– Что было?
– Вы про кота спросили. А у меня так с вяхирем. Говорю с им, а он: мол, что, ня узнаёшь? я ж твой приятель с юности. И точно, вспомнил его.
Дождь как-то разом стих и теперь едва моросил, хотя небо по-прежнему оставалось беспросветным – на его фоне уже почти не видно было утиных перелётов.
– Поплыли. – Пал Палыч положил винчестер на дно лодки. – Гуся нет. – Он оглядел потухшее пространство. – И утки уже ня будет.
К Новоржеву подъезжали в полной темноте. По пути через Жарской лес им повстречалась сначала лиса, бежавшая с распушённым хвостом вдоль обочины, а потом дорогу перегородили две енотовидные собаки, которые, замерев, не хотели пропускать машину, зачарованные светом фар. Пётр Алексеевич пребывал под впечатлением – он относился к миру как коллекционер, однако в тайну его пристрастий проникнуть было сложно: разум его, в минуты восхищения, общался сам с собой и практически не реагировал на внешние реплики и мнения.

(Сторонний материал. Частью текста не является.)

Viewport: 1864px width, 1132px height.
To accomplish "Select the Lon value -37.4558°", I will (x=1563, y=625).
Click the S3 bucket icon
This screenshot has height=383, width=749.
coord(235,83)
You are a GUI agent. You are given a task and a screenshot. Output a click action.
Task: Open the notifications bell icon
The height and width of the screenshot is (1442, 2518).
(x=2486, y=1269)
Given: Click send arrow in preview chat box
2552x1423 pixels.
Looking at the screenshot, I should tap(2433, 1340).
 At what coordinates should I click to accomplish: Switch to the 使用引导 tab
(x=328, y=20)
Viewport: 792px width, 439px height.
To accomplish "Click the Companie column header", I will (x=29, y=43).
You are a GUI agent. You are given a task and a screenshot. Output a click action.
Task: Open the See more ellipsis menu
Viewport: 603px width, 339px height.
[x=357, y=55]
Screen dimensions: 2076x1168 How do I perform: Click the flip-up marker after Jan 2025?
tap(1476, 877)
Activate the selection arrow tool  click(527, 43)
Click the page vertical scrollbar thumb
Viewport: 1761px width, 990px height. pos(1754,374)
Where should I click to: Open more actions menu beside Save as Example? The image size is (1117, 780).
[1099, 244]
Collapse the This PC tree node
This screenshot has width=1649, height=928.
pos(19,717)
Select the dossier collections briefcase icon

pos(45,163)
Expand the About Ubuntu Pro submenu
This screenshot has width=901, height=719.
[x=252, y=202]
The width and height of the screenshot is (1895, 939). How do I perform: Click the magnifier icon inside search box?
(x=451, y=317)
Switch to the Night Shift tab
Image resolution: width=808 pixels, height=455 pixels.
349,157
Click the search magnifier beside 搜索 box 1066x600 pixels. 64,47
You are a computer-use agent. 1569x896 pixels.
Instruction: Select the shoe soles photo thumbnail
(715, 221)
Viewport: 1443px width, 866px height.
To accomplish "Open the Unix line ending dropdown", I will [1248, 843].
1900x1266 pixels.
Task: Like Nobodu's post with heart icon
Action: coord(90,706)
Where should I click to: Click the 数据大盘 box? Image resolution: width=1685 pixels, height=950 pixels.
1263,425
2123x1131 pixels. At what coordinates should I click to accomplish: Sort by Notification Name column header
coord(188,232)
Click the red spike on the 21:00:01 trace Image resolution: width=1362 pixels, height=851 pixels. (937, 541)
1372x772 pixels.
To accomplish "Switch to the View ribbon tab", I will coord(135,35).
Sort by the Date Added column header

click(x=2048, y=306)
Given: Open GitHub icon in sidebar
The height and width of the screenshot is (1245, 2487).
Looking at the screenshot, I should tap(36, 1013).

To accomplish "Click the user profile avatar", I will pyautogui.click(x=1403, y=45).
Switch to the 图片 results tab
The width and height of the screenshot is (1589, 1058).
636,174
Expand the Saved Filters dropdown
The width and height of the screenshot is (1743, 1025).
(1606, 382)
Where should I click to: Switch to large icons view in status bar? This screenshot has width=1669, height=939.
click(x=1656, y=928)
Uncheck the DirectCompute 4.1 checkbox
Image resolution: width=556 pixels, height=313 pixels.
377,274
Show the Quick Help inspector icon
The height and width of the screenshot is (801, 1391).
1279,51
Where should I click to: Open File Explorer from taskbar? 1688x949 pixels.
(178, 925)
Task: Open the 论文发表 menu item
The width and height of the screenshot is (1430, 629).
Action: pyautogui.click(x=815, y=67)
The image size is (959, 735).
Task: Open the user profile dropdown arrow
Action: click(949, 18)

– Поужинаете с нами? – спросил Пал Палыч. – Нина чего-нибудь сготовила.
Пётр Алексеевич поймал себя на том, что боится ночи, боится остаться один на один с давешним удавом, едва не выставившем его из собственного телесного жилища, как сказочная лиса выставила зайца из его лубяной избушки. Должно быть, с тем же нарастающим ужасом ожидал наступления ночи философ Хома Брут, которому предстояло до петухов читать молитвы над гробом панночки, отмаливая её грешную душу. Приглашение Пётр Алексеевич принял.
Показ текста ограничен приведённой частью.